Featuring former members of Manilla Road, Savage Grace, and many more, Sentry is an American / German band that demands your attention with 55 minutes of colossal metal. As one would expect from ex-Manilla Road members, Sentry drifts towards the darker side of traditional heavy metal, providing both a Gothic nature and an ominous starkness.

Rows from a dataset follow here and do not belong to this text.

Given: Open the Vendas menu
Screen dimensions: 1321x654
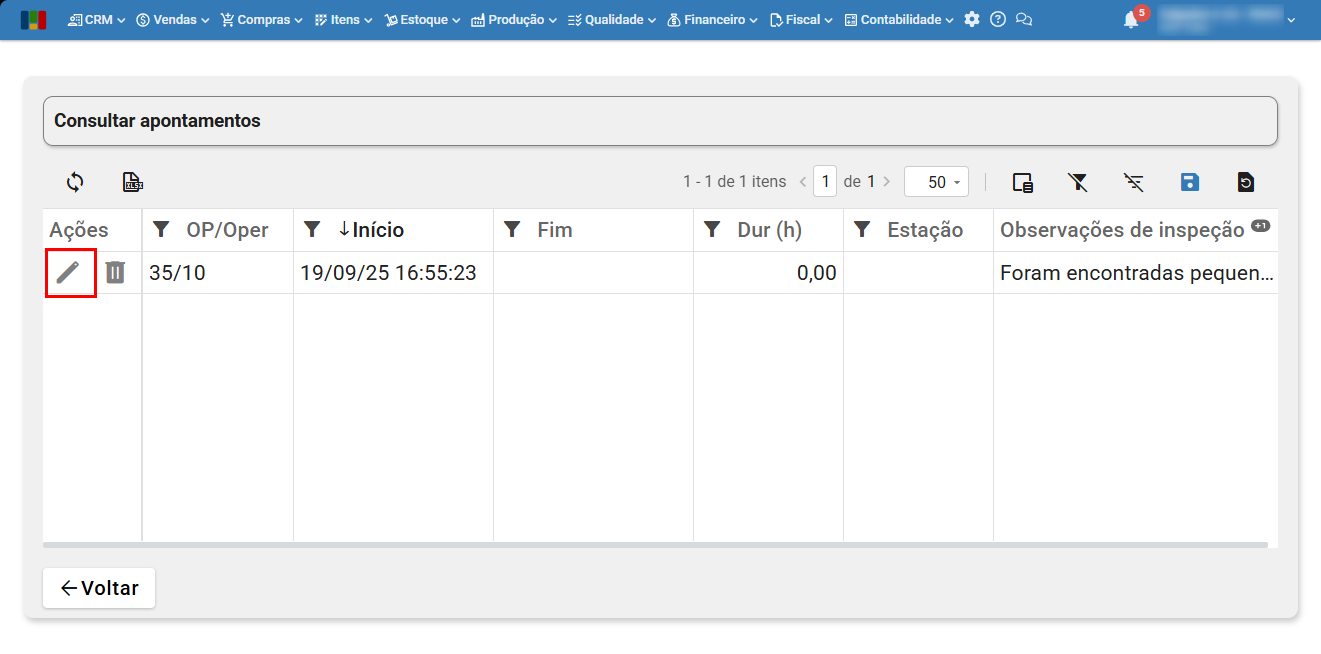Looking at the screenshot, I should point(173,20).
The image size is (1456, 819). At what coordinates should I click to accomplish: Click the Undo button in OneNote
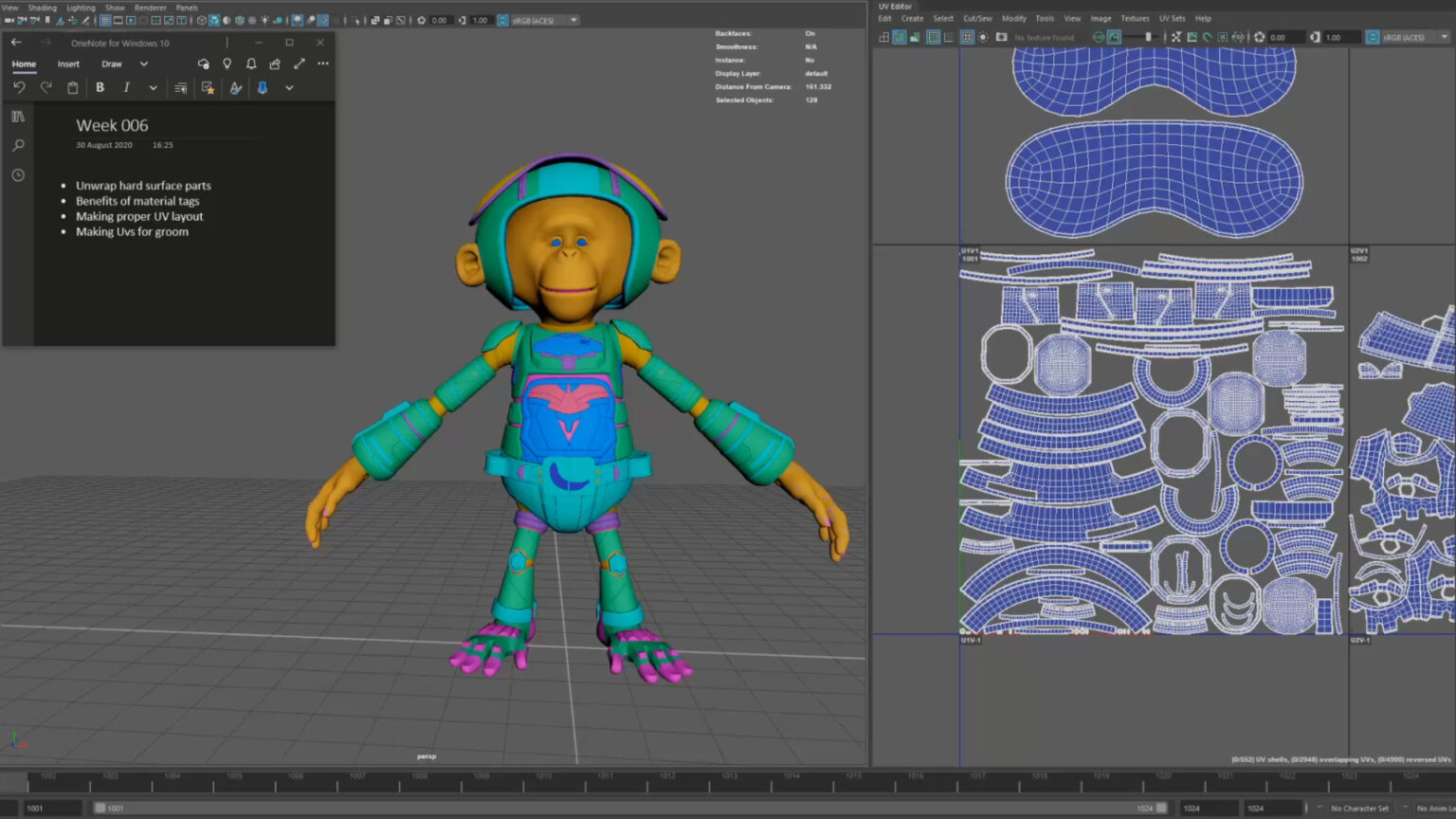pos(19,87)
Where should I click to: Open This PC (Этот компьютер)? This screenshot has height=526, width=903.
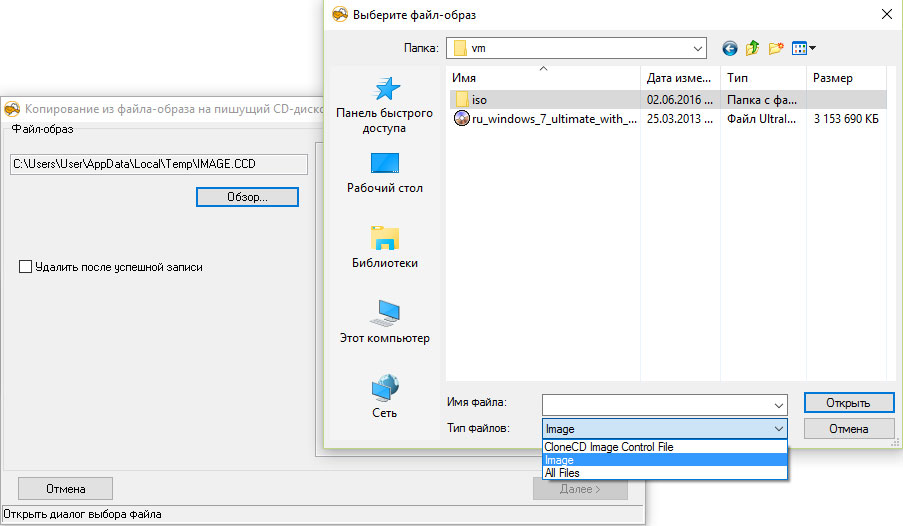pos(385,321)
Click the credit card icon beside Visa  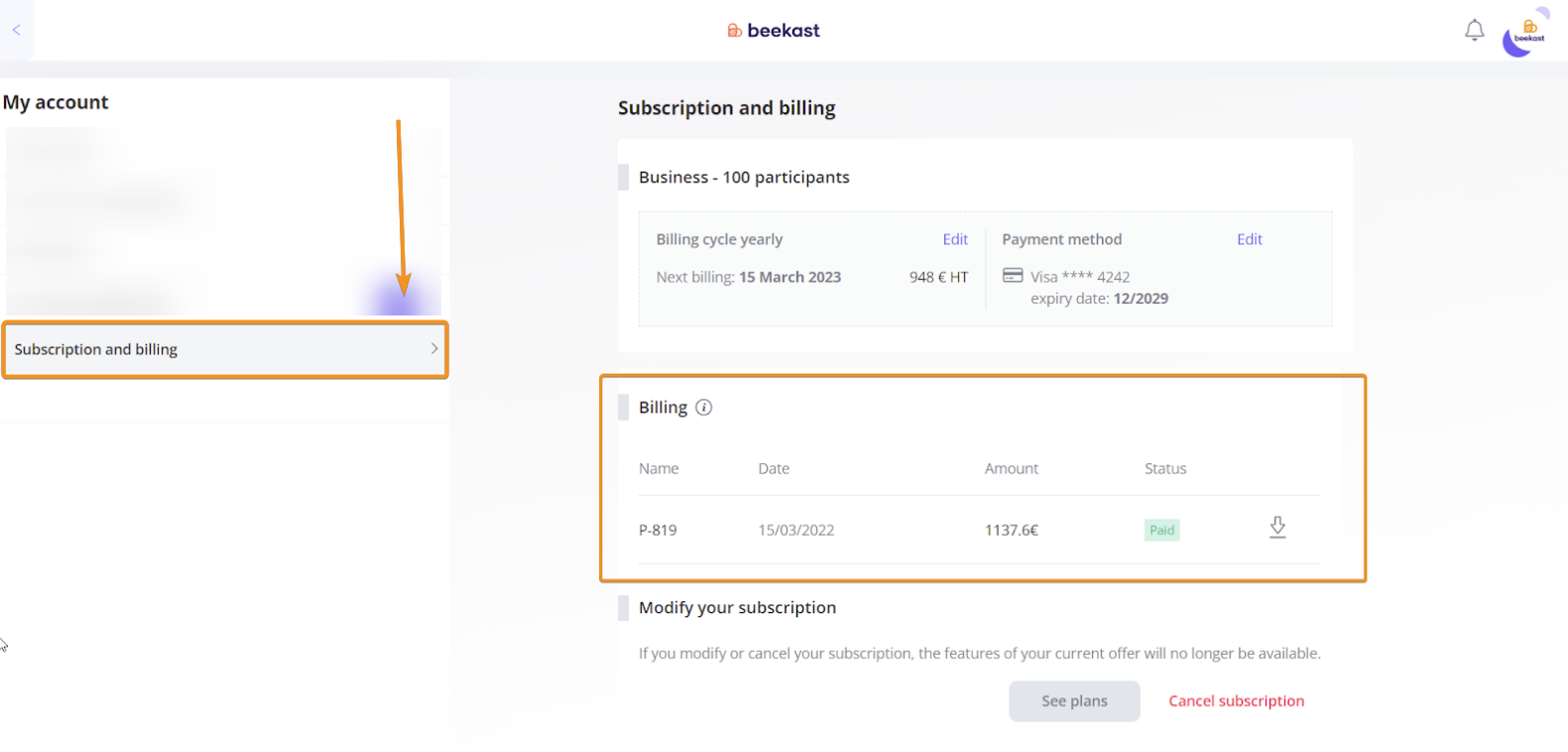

The album features a mix of long and short songs but every one of the nine tracks, including a cover of the Candlemass song ‘Incarnation Of Evil’, is worth its weight in gold as the quartet rumbles like distant thunder due to the earthquake drums of Andreas “Neudi” Neuderth, the thunderous bass of Phil Ross and the juggernaut riffs of Abandoned / Jamieson Raid axeman Kalli Coldsmith. Vocalist Bryan Patrick fits the Manilla Road script with his booming growls, and while Sentry simply wouldn’t exist without the late Mark Shelton’s seminal band, this is clearly a continuation that brings many rewards.

Songs like ‘Raven’s Night’ sizzle like old, rainy New Wave Of British Heavy Metal but tinged with traditional doom. ‘Black Candles’ is Sentry at their blackest as Patrick’s tone lowers in the shadowy depths to a backdrop of stormy trudging. The massive bass and drum on ‘Heavensent’ rumbles starkly like a slithering skeletal serpent. ‘The Haunting’ conjures Candlemass and Pentagram whille bridging the gap with a trad metal gloom.

As a record this is just a gargantuan slab shrouded by the ghost of Manilla Road even with galloping threads within ‘Valkyries (Rise The Hammers)’. How the combo stirs up such sinister and spectral vapours is to be marvelled at, and nowhere are these talents more evident than on ‘Awakening’, arguably the eeriest cut on board, but anyone who likes monolithic metal caressed in doomy drapes then Sentry will provide that soundtrack.